DATA SECTION →
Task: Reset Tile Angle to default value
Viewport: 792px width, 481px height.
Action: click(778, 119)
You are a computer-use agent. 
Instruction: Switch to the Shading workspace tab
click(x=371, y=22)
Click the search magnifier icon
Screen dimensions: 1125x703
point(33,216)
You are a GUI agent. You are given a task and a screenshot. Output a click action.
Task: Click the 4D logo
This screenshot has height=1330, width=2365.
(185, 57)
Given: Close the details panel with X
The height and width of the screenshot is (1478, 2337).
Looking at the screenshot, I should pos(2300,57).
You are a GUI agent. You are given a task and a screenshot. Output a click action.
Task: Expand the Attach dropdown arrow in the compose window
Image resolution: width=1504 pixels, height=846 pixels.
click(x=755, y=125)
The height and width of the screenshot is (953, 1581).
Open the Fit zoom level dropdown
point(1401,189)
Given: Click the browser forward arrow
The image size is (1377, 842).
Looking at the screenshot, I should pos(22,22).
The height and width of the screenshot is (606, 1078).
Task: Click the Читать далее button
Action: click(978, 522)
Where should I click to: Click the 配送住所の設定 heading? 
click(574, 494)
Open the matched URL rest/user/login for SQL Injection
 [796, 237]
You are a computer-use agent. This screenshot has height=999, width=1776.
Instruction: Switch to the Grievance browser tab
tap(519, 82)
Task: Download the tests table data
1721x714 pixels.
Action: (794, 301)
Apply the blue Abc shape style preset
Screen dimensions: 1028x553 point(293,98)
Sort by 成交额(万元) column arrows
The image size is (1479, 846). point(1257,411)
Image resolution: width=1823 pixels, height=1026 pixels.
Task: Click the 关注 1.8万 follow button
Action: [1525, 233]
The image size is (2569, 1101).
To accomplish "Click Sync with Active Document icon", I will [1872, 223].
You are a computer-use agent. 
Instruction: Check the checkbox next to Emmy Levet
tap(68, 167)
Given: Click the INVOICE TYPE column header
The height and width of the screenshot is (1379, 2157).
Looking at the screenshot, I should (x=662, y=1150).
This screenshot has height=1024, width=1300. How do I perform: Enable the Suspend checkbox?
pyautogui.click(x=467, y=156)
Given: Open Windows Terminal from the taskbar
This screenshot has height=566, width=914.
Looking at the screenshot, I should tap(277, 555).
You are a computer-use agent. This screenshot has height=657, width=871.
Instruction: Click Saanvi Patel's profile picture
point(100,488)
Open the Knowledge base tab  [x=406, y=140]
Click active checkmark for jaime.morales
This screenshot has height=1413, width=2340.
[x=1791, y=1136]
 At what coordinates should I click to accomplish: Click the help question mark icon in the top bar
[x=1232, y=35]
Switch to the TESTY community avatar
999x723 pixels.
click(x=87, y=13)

YOUR TASK → Nothing is to be left out, and every entry is to be transcribed exactly.

FINAL ANSWER →
Task: Reset Tile Angle to default value
Viewport: 792px width, 481px height.
Action: click(778, 119)
You are a computer-use agent. 
Instruction: Switch to the Shading workspace tab
click(x=371, y=22)
Click the search magnifier icon
Screen dimensions: 1125x703
point(33,216)
You are a GUI agent. You are given a task and a screenshot. Output a click action.
Task: Click the 4D logo
This screenshot has height=1330, width=2365.
(185, 57)
Given: Close the details panel with X
The height and width of the screenshot is (1478, 2337).
Looking at the screenshot, I should pos(2300,57).
You are a GUI agent. You are given a task and a screenshot. Output a click action.
Task: Expand the Attach dropdown arrow in the compose window
Image resolution: width=1504 pixels, height=846 pixels.
click(x=755, y=125)
The height and width of the screenshot is (953, 1581).
Open the Fit zoom level dropdown
point(1401,189)
Given: Click the browser forward arrow
The image size is (1377, 842).
Looking at the screenshot, I should pos(22,22).
The height and width of the screenshot is (606, 1078).
Task: Click the Читать далее button
Action: click(978, 522)
Where should I click to: Click the 配送住所の設定 heading? 
click(574, 494)
Open the matched URL rest/user/login for SQL Injection
 [796, 237]
You are a computer-use agent. This screenshot has height=999, width=1776.
Instruction: Switch to the Grievance browser tab
tap(519, 82)
Task: Download the tests table data
1721x714 pixels.
Action: (794, 301)
Apply the blue Abc shape style preset
Screen dimensions: 1028x553 point(293,98)
Sort by 成交额(万元) column arrows
The image size is (1479, 846). point(1257,411)
Image resolution: width=1823 pixels, height=1026 pixels.
Task: Click the 关注 1.8万 follow button
Action: [1525, 233]
The image size is (2569, 1101).
To accomplish "Click Sync with Active Document icon", I will [1872, 223].
You are a computer-use agent. 
Instruction: Check the checkbox next to Emmy Levet
tap(68, 167)
Given: Click the INVOICE TYPE column header
The height and width of the screenshot is (1379, 2157).
Looking at the screenshot, I should (x=662, y=1150).
This screenshot has height=1024, width=1300. How do I perform: Enable the Suspend checkbox?
pyautogui.click(x=467, y=156)
Given: Open Windows Terminal from the taskbar
This screenshot has height=566, width=914.
Looking at the screenshot, I should tap(277, 555).
You are a computer-use agent. This screenshot has height=657, width=871.
Instruction: Click Saanvi Patel's profile picture
point(100,488)
Open the Knowledge base tab  [x=406, y=140]
Click active checkmark for jaime.morales
This screenshot has height=1413, width=2340.
[x=1791, y=1136]
 At what coordinates should I click to accomplish: Click the help question mark icon in the top bar
[x=1232, y=35]
Switch to the TESTY community avatar
999x723 pixels.
click(x=87, y=13)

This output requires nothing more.